Investors can have all sort of biases that can prove detrimental to their investment choices and behavior. By bringing to identify yourself and taking mitigating actions you can avoid these pitfalls. Remember prevention is always better than curing.

In previous posts we covered confirmation, conservation, representative and anchoring bias. Biases in how we think, Now we look at more dangerous biases, ones that that boost our ego, illusion of control and hindsight bias.

Financial Markets can be unpredictable, there are so many variables even the most informed investors can’t keep up with how all interact all the time, if you think each time you invest you have 90% probability of success, you may be suffering from illusion of control. This happens when people think they have control over outcomes, when infact they cannot. Some factors such as corporate performance and economic conditions represent uncertainty that the investor cannot control.

The problem with this bias is it can cause you to trade more than is prudent, as you overestimate the number of successful investment decisions you will achieve. It may also cause you to take excessive risk, usual the size of the position you take is dependent on how confident you are in your analysis, if you are overconfident, you will over expose. This can also result in under diversified portfolios as you eggs in the one basket you are so sure off

Helping you overcome this bias is to recognize the uncertainty inherent in every investment decision, adjusting your probability of success accordingly. Second keep records of the rationale behind your trades to help self evaluation of past decisions, this will help you appreciate past mistakes more.

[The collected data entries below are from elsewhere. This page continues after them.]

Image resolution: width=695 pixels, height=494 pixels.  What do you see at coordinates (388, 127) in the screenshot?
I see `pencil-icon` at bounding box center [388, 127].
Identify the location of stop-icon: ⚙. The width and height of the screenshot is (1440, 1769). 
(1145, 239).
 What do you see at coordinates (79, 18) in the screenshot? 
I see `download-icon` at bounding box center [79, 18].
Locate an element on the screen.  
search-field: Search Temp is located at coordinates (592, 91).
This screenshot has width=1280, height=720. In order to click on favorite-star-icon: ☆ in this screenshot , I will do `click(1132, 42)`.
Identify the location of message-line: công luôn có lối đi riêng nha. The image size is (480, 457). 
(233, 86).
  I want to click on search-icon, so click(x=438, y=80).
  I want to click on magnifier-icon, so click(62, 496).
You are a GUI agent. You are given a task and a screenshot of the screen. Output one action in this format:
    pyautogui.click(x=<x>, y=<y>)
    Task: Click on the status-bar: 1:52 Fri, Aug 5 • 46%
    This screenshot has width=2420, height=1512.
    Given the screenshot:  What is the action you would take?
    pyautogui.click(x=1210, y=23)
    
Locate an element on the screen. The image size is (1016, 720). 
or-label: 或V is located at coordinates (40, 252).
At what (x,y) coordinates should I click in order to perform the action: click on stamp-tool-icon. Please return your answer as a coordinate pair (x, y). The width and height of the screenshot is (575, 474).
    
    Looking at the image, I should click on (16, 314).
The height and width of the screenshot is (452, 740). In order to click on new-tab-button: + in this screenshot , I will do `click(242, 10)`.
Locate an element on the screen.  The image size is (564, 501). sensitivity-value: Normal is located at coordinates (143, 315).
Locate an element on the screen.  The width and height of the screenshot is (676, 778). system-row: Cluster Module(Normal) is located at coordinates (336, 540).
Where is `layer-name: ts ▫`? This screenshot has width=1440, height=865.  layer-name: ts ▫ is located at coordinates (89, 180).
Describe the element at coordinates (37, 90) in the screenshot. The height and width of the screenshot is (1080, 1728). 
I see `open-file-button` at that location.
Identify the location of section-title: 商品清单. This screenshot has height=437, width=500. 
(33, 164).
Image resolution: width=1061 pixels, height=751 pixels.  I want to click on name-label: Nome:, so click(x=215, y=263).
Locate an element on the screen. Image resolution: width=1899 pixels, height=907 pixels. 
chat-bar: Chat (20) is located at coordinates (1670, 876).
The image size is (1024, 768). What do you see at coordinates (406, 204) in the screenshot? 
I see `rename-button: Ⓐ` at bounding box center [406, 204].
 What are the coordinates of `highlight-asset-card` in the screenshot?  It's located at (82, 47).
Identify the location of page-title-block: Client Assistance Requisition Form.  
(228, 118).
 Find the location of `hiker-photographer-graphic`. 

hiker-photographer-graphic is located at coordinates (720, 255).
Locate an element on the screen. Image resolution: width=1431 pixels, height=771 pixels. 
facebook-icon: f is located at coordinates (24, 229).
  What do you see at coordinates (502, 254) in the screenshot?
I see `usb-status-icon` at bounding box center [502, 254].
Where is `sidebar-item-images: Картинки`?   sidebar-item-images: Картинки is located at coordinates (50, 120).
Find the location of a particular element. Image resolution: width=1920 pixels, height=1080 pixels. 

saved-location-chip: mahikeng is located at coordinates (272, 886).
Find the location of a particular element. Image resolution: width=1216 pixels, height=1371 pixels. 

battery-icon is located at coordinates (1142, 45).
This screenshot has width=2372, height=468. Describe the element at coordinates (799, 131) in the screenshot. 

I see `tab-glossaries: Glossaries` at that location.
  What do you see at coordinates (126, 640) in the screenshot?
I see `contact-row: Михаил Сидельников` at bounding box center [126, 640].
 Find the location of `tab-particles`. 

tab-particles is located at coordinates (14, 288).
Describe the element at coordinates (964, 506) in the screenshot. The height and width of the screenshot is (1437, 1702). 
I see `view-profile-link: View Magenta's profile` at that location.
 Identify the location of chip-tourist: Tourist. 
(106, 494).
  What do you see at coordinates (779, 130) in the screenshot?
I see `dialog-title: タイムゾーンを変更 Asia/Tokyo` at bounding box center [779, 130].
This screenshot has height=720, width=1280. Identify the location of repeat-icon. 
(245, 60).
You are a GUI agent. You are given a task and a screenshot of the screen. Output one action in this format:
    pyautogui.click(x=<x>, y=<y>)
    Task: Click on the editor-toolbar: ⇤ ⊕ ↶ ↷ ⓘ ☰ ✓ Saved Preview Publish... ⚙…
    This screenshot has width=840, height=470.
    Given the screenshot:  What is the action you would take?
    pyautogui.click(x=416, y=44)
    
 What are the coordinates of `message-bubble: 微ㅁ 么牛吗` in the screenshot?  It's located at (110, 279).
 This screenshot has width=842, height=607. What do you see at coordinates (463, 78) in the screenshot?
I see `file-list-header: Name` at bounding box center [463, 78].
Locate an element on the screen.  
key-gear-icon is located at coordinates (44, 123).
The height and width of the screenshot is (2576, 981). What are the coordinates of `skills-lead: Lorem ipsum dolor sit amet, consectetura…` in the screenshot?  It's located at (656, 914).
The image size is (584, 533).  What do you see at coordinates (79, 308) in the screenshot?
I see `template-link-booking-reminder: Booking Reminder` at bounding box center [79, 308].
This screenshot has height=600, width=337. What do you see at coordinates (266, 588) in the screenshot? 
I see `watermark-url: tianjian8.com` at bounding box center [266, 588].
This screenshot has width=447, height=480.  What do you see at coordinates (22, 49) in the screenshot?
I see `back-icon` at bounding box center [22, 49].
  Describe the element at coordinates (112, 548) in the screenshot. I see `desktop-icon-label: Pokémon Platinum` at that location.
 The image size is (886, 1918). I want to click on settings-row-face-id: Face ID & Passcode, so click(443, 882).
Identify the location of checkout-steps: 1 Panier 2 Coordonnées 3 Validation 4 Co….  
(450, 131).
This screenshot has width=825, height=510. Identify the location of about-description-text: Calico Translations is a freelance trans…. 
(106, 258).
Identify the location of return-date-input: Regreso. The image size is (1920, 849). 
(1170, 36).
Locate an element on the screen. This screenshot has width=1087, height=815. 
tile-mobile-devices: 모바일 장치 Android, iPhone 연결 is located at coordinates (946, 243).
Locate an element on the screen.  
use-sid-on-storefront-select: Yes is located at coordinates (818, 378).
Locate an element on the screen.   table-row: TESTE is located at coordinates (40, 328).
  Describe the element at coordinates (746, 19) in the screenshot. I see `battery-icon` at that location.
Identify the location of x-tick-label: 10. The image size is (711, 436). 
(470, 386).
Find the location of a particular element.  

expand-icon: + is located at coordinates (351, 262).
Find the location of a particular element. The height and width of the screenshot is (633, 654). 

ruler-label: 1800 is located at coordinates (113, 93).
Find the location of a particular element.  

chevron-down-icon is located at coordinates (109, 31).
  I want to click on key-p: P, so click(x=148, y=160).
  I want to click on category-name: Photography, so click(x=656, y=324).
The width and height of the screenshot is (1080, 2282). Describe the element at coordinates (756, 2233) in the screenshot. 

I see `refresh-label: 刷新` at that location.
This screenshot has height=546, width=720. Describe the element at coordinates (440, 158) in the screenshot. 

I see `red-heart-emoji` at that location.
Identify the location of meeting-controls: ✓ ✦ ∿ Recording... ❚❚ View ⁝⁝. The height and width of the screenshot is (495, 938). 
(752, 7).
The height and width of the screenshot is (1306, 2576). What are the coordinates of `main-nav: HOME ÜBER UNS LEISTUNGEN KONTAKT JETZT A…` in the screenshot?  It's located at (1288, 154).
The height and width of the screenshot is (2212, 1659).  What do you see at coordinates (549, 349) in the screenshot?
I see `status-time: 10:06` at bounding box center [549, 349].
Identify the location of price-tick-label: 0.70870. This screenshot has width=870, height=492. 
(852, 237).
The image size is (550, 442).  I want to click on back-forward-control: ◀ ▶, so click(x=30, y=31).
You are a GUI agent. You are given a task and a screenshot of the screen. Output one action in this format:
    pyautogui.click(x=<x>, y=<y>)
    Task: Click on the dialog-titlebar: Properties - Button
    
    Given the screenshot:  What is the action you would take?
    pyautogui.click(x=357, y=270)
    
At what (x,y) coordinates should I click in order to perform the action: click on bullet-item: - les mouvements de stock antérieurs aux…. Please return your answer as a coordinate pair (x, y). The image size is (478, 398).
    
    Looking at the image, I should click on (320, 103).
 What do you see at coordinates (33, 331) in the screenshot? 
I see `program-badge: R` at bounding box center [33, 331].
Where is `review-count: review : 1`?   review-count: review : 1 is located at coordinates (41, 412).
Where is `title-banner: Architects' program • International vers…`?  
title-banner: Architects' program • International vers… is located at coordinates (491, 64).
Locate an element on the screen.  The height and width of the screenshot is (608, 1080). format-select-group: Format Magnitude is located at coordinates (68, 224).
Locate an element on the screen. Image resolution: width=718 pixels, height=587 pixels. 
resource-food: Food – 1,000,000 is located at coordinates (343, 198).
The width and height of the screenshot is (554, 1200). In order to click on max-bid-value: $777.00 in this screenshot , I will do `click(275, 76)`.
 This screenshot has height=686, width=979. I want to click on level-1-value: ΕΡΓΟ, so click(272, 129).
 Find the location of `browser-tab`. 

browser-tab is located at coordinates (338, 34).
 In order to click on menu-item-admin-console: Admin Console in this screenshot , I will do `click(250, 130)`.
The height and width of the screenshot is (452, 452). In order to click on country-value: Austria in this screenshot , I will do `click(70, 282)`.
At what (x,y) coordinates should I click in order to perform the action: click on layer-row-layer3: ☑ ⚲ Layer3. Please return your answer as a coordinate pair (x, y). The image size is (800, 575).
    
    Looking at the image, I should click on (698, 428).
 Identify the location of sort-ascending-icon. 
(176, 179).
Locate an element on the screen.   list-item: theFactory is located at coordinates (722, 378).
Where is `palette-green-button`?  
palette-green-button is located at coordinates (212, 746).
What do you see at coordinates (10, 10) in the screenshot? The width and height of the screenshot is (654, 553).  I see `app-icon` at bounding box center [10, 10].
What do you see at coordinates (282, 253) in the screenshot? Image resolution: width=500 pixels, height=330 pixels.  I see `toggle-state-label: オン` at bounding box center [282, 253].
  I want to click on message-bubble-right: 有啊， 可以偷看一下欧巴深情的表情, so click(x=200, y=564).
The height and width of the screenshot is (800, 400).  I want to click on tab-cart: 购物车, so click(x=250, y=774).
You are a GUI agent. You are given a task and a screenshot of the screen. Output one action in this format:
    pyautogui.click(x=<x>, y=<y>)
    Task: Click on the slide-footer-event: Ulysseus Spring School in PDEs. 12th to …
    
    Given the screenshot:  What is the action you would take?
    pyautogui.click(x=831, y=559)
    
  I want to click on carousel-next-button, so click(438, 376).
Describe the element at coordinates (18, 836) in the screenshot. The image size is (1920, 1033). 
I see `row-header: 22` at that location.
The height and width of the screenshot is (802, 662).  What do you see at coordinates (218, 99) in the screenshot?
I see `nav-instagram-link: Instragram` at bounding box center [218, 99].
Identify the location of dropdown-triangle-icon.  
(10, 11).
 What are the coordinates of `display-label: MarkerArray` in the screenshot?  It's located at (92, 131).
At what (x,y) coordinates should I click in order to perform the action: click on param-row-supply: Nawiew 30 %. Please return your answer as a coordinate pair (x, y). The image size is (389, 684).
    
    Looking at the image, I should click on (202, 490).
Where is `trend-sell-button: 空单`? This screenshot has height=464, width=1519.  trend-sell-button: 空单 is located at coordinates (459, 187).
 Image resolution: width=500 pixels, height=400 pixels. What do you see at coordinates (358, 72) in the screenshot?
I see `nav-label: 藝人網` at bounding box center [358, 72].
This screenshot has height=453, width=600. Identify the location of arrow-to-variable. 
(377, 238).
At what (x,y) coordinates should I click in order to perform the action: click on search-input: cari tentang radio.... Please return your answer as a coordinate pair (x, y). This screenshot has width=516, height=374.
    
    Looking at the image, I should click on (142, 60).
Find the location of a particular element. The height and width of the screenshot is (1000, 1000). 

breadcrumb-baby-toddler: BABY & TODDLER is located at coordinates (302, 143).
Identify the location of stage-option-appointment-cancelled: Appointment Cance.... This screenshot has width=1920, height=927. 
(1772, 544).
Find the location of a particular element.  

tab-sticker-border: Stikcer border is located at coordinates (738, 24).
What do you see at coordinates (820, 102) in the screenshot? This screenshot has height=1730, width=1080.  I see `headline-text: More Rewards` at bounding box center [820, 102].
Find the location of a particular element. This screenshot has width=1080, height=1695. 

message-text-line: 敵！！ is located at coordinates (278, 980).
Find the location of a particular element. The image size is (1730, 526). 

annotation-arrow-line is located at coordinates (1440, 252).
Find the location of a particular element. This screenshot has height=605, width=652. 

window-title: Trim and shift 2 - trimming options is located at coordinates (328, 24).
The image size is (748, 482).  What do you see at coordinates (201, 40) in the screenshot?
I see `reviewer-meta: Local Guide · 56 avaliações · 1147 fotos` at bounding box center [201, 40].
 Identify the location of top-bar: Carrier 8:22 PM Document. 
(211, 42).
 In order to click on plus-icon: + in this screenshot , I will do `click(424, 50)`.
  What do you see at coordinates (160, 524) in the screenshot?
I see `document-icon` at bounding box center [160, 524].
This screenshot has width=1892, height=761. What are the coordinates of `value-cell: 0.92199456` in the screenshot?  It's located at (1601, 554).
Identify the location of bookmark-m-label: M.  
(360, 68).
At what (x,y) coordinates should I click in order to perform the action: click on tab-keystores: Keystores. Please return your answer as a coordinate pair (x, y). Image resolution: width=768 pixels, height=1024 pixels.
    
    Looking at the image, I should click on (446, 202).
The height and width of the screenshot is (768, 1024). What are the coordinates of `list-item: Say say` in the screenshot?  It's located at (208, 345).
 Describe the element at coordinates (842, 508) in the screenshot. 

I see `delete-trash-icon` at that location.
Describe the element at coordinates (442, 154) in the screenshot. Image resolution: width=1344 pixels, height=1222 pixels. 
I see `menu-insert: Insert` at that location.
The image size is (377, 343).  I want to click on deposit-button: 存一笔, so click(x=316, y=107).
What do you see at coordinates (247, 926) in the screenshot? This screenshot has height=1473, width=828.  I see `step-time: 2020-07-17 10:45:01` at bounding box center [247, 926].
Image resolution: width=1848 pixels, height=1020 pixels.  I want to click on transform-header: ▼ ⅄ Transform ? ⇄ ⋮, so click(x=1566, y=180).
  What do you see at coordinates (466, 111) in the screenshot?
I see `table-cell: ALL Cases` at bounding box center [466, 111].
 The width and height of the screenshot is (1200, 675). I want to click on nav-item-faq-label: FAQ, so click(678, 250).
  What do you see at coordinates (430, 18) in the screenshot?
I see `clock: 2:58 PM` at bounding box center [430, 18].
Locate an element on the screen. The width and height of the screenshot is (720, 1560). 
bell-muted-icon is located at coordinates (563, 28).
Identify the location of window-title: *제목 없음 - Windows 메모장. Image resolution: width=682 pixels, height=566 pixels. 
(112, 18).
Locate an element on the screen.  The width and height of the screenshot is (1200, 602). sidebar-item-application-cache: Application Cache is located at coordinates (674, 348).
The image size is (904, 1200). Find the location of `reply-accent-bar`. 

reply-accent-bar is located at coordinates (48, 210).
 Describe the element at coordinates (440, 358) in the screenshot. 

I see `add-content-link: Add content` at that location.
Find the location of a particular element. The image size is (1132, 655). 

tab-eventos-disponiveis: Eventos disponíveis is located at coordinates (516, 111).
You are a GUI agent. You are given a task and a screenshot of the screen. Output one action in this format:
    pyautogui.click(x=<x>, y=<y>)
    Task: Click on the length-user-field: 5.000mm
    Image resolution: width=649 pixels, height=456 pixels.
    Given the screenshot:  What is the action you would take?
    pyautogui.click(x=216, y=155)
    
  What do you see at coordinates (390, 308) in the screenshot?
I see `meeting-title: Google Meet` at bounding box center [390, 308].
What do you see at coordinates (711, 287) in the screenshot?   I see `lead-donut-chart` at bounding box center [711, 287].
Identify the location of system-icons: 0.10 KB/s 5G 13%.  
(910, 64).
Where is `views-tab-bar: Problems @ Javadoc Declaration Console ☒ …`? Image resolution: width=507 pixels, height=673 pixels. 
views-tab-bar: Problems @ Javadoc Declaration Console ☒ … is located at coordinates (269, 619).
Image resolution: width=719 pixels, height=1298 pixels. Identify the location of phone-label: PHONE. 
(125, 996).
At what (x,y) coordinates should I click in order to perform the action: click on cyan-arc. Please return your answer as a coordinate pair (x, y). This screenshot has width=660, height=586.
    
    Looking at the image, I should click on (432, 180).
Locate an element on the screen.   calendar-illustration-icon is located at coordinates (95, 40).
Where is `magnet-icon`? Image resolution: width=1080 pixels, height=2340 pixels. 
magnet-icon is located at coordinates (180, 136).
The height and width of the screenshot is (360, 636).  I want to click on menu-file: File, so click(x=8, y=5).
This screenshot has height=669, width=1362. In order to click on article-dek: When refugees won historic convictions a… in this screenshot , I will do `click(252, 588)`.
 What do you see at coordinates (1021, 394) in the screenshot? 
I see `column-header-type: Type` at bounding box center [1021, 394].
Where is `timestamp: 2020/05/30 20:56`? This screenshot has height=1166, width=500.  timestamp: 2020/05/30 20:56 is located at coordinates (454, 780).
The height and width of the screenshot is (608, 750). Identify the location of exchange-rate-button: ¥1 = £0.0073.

Only after things have already happened do we assume to see how easily it would have to predict it, that’s hindsight bias, when infact at the time it wasn’t all that clear. Everybody now talks about how the financial crises of 2008 was inevitability, yet very few people saw it coming

at the time. This bias also happens when people think their predictions were more accurate than they actually are biased by after the fact perspective, they reconstruct memories.

Hindsight bias by overestimating the correctness of you initial prediction can lead to overconfidence bias, which again can lead to excessive trading and risky exposures. It can also bias comparisons and evaluations, for example if you are looking for an investment manager or fund to invest in, you should compare their performances with the information available at the time, not after the fact, as its not reasonable to assume the investment manager should have seen it coming when back then it was an uncertainty.

So in conclusion, don’t overestimate you ability before the fact or after the fact!